Acoustic Music Shop first opened its doors 25 years ago. The original owner had a family band and they put a shop together “to sell stuff, but mostly they would just jam. I mean, if you went in there and needed some strings they might scowl at you because you interrupted their session [laughs], but they’d sell you some.”

The second owner was a guitar builder and Rod found a synergy there when he joined to manage the repairs and retail side of the business. “Things really started to evolve from 96’ to 97’ and finally in 98’, he wanted to do other things so I took over.” And since he began all those years ago, it’s been one continuous highlight. Not many people are lucky enough to work at their life’s passion every day, but that’s just what Rod does. And he wouldn’t trade it in for anything.

Vintage and Inspired Originals

Though he brings in a variety of new pieces, it’s the vintage ones he especially loves. Why vintage? It’s the stories attached to the instruments, he says, that bring a special life and character to their “unique voice”. And each musician and music lover coming through his doors share that reverence for vintage pieces. Though several notable musicians have stopped by his shop in the past, Rod admits that he didn’t know who many of them were until after they left “because they were just guys telling stories”, chatting him up about a mutual love of music. And that’s how it is with all musicians, he says. “Its an enthusiasts’ business, you know, people coming together who love music and love talking about it. Getting to talk about music and share stories with people every day, that’s what gets me out of bed each morning.”


Original 1971 Fender Stratocaster in ‘Olympic White’. Photo credit – BW ERA

Showing off a few of his current favourite vintage pieces around the shop and drawing from an impressive well of knowledge about each instruments history and lineage, he picks up an original 1971 Fender Stratocaster, made in the USA, which is in nice original shape and wonderfully aged from the original Olympic White to a soft cream banana colour. “It’s had a few things done to it over the years, but anything done has been kept in the original spirit of the time period in which it was made and all the work done has been pro. The Stratocaster is a good collectors piece because it’s an iconic guitar. Hendrix, for example, played an Olympic White [cream] 68’ model.

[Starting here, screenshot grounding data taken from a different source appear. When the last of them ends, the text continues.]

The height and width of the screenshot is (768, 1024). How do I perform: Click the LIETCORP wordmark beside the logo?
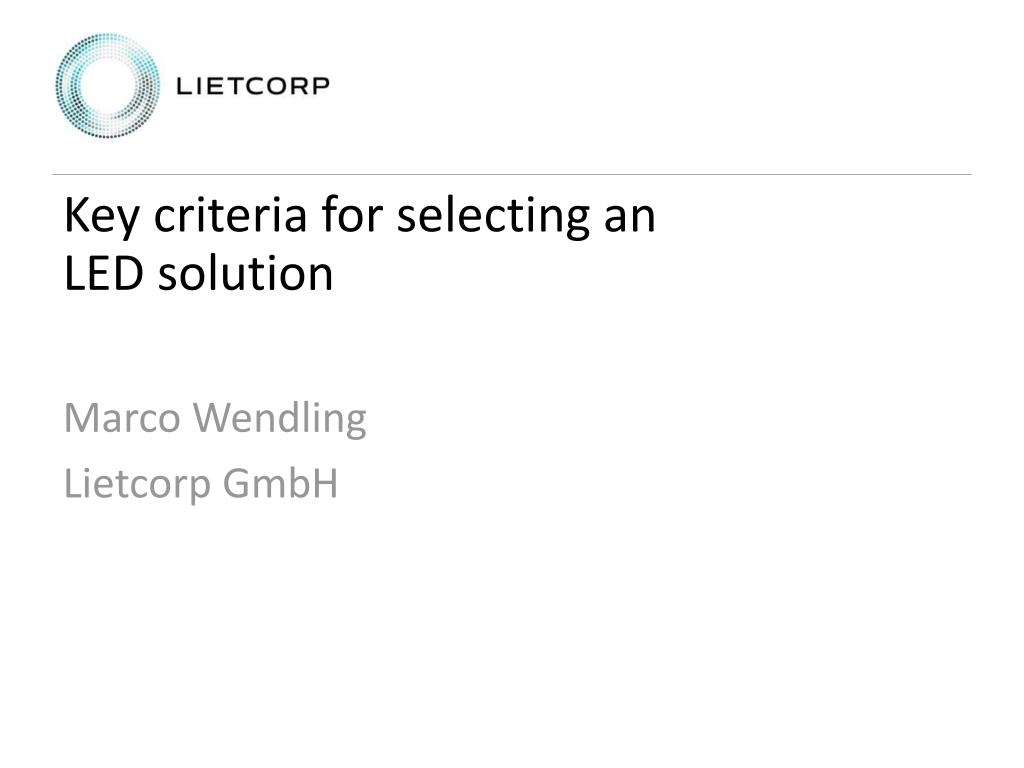point(253,86)
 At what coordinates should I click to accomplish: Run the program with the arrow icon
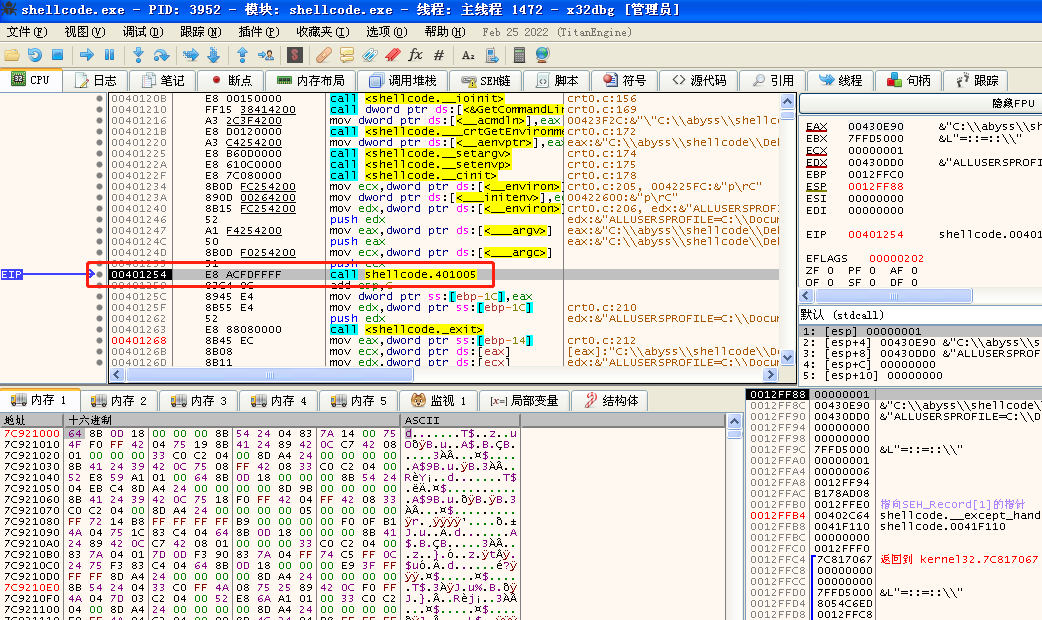click(86, 55)
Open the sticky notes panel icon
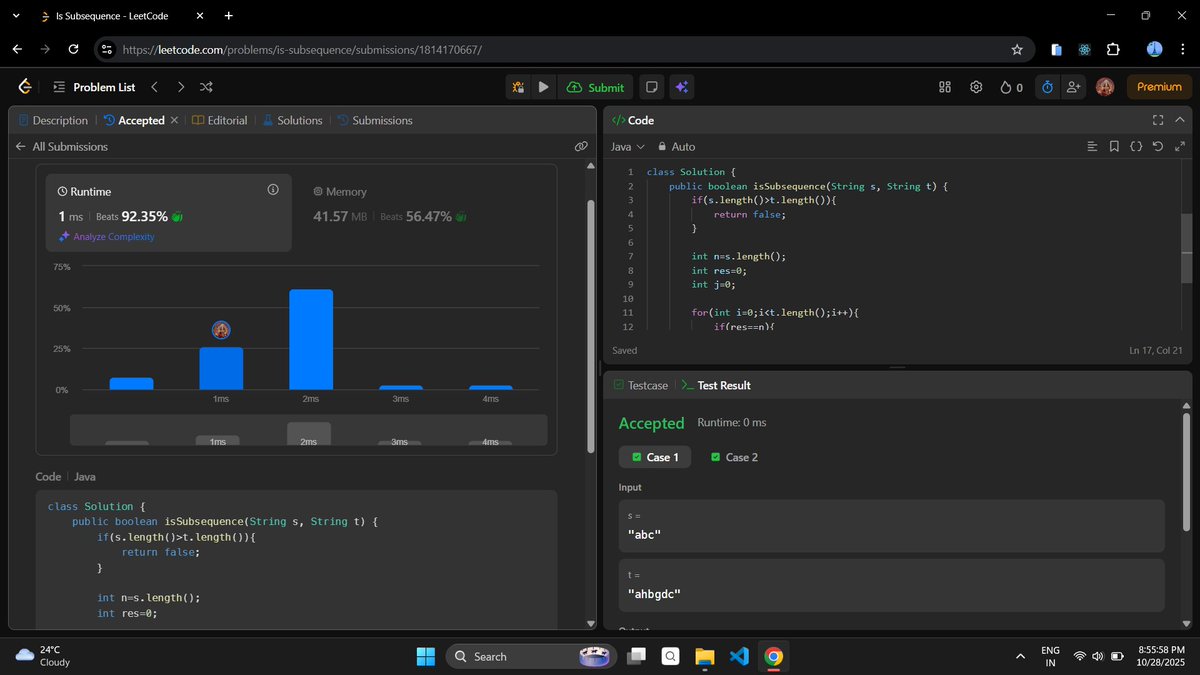Screen dimensions: 1200x675 point(651,87)
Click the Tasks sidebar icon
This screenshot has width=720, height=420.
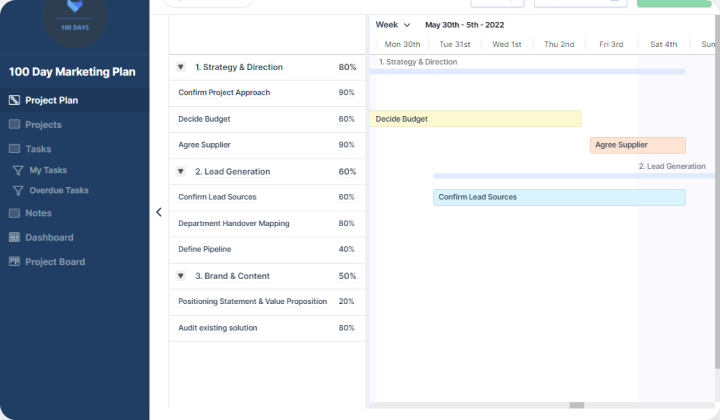14,149
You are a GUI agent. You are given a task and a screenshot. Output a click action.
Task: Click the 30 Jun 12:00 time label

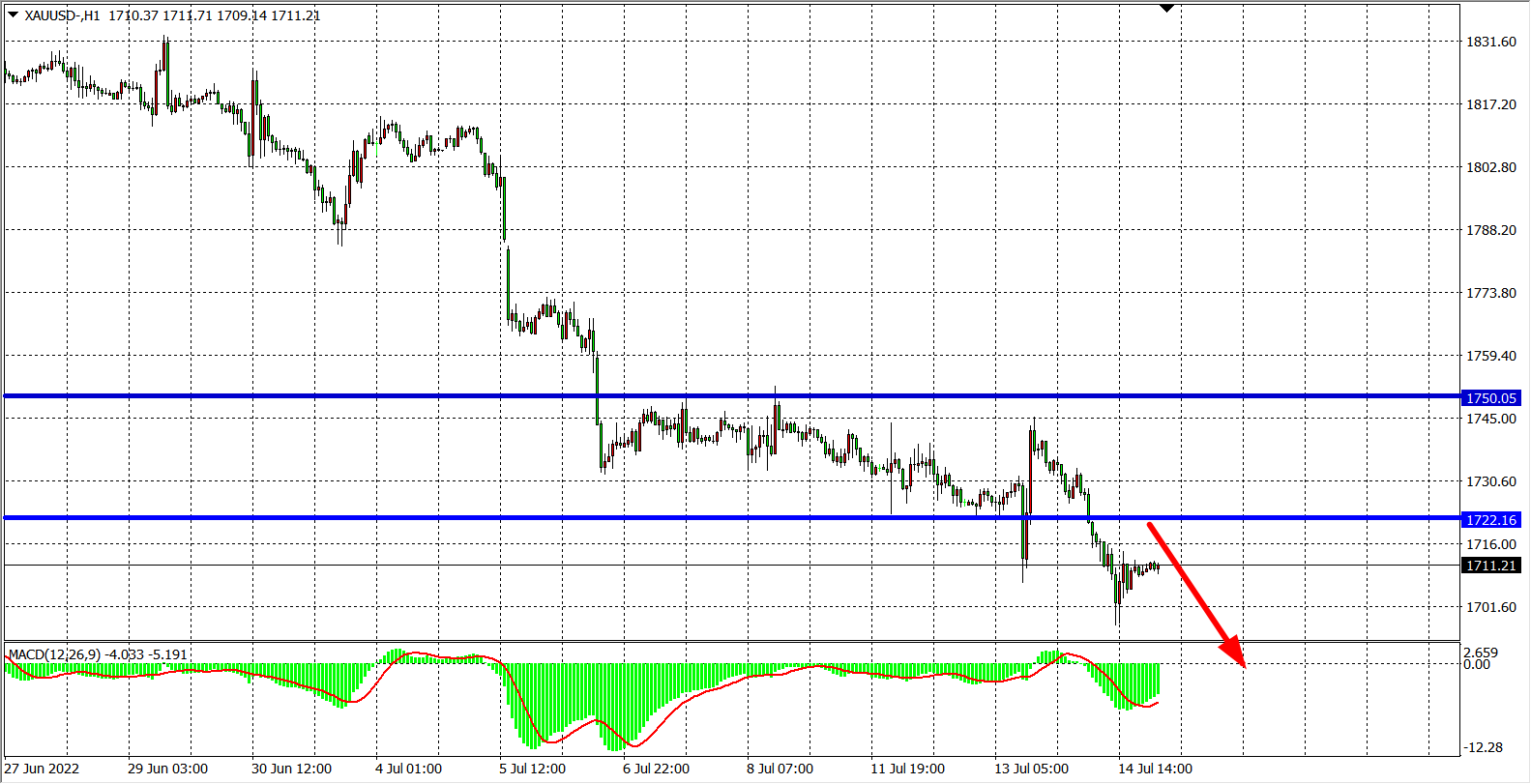pos(291,769)
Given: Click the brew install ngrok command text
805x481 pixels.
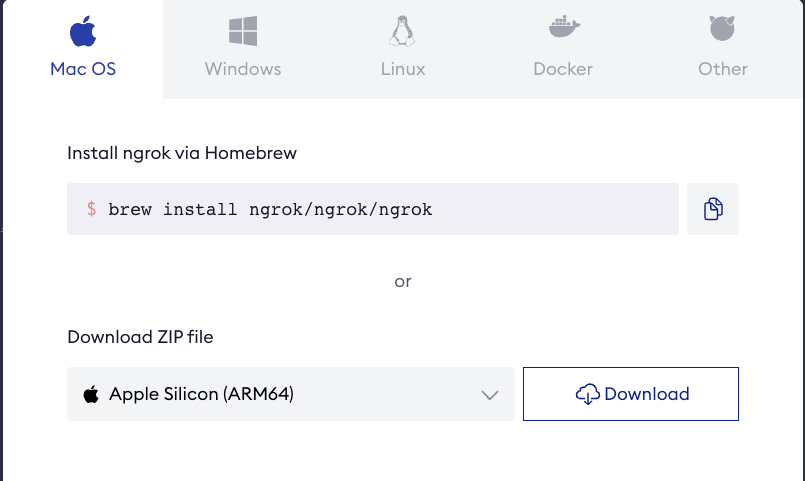Looking at the screenshot, I should click(x=270, y=209).
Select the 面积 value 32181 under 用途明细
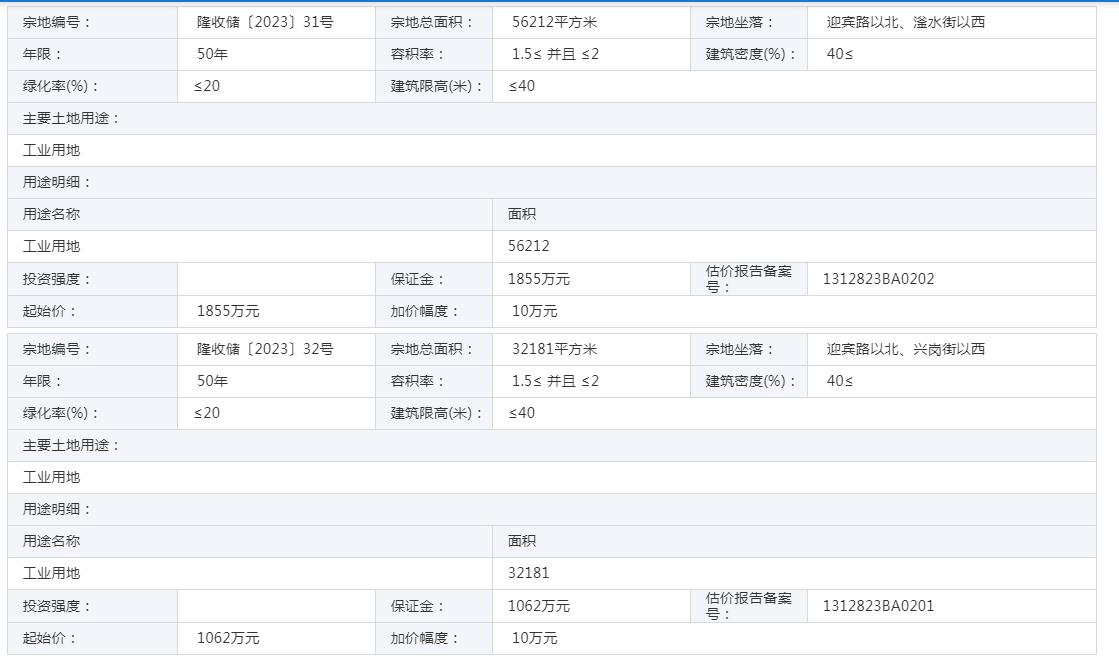 [529, 573]
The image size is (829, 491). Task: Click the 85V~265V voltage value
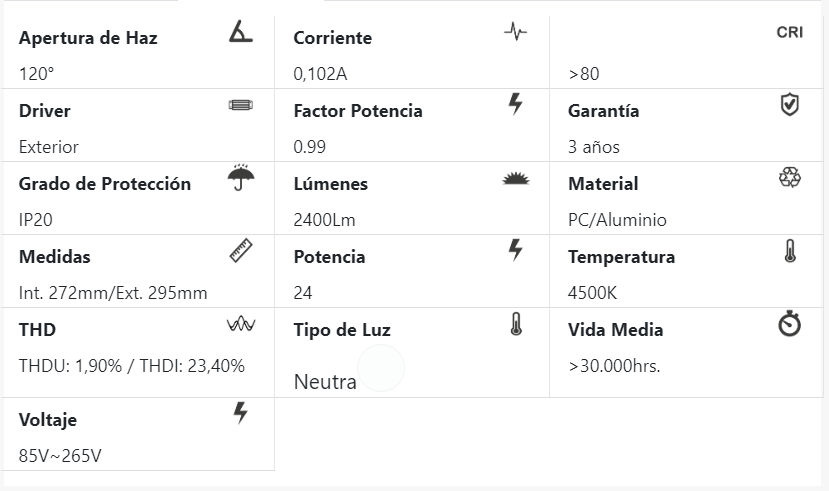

“This one sounds really good and is 100 years old” he says, pointing to an antique acoustic parlor guitar next. “It was made in Philadelphia by some guys called Graupner & Meyer. They obviously had some real skill; you can tell by looking at the features, such as the perfectly inlayed rosette trim around the hole or the purfling around the edge that is equally as neat. It’s also got a V-neck, ebony fingerboard, and mother of pearl inlays but one of its most unique qualities is that it’s got a back made from Brazilian rosewood [a rare and expensive treatment given that wood has been legally restricted from being harvested since the 70’s].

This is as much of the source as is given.